講演情報
[15-O-L016-04]サイバーボッチャ介入による注意・認知機能への影響
*金城 俊昭1、伊藤 星一1 (1. 北海道 社会医療法人博愛会 介護老人保健施設あかしや)
サイバーボッチャが注意・認知機能に影響を及ぼすのかを研究した。対象と方法は、MMSE23点以下でボッチャのルール理解がある8名を対象とし、認知機能検査を実施。ボッチャ介入前と4週間後の介入後に検査実施し、前後比較を行った。各対象者週3回のボッチャを実施。結果はVCT、SDMT、MMSEの向上があった。脳の認知機能は階層構造的になっており、サーバーボッチャは高次レベルの課題に属する為、記憶までの階層が改善したと考える。
【はじめに】 当施設では、サイバーボッチャを導入し利用者様に対して集団レクリエーションを行っている。

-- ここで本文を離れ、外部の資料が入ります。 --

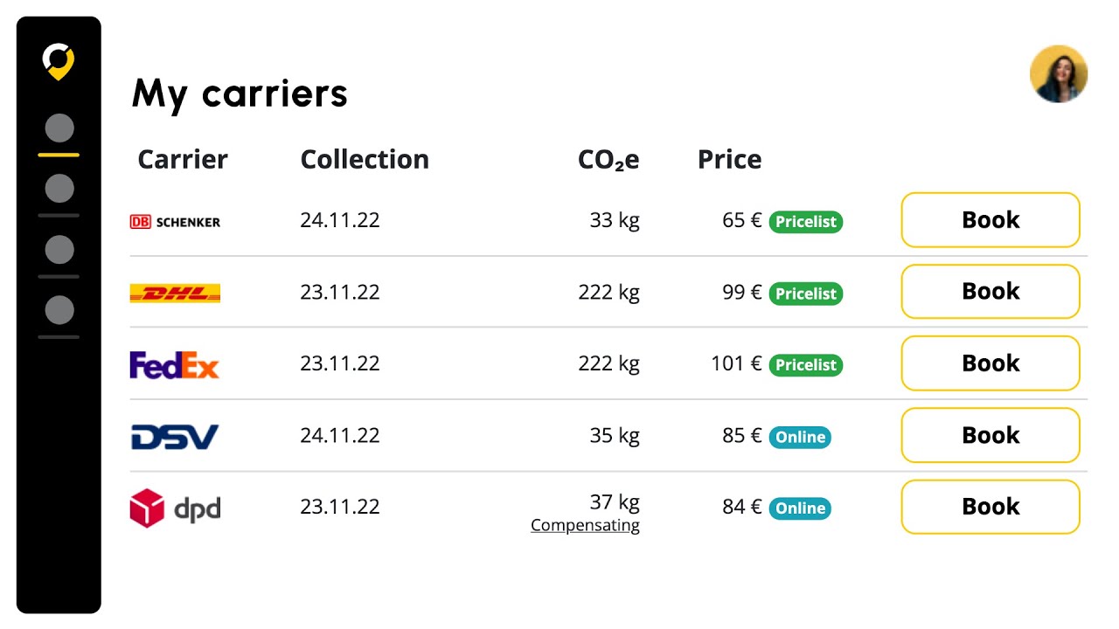Click the DSV carrier logo
The height and width of the screenshot is (629, 1119).
(x=174, y=436)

ボッチャは狙う、考える、投げる等の要素を含んでいるが、サイバーボッチャには光、音などの視覚的、聴覚的な刺激も加わる。そこで今回は、サイバーボッチャが注意機能や認知機能に影響を及ぼすのかを研究した。【研究対象】 当施設入所者8名(男性2名・女性6名)とし、MMSE23点以下の方。ボッチャに対してのルール理解のある方とした。除外基準はMMSE24点以上5点以下の方、拒否のある方とし、中止基準は実施困難になった場合(施設退所、体調不良等)とした。【研究方法】 4週間にわたり、各対象者週3回のサイバーボッチャを実施。各チーム2名とし、4ゲーム実施した。認知機能評価としてMMSE、注意機能評価としてCAT(標準注意検査法)よりVCT、SDMT、上中下検査を抜粋して行った。ボッチャ介入前と対象期間後に検査実施し、前後比較を行った。【結果】 VCTの正答率は介入前92.1%・介入後94.8%。SDMTの達成率は介入前15.7%・介入後20.3%。MMSEの平均値が介入前18点・介入後20点。上中下検査では達成率が介入前87%・介入後84.3%となり、VCT、SDMT、MMSEの向上があった。また、人数比でみると改善、現状維持が大半を占める結果となり、所要時間では改善が大半を占める結果となった。【考察】 脳の認知機能は階層構造的になっており、サイバーボッチャは高次レベルの課題に属する為、今回の研究結果から記憶までの階層が改善したと考える。サイバーボッチャを行う事で、光などの刺激が後頭葉、BGMなどの音楽、アナウンス等は側頭葉、ボールを持った時の感覚は頭頂葉、これらの感覚情報を統合しているのが前頭葉であり、脳全体が活性化したと考えられる。【今後の展望】 症例数や研究期間を増やし、本研究で効果がみられた項目の持続性を調査していきたい。また、効果の持続性により日常生活への変化があるか、関連性を追求していきたい。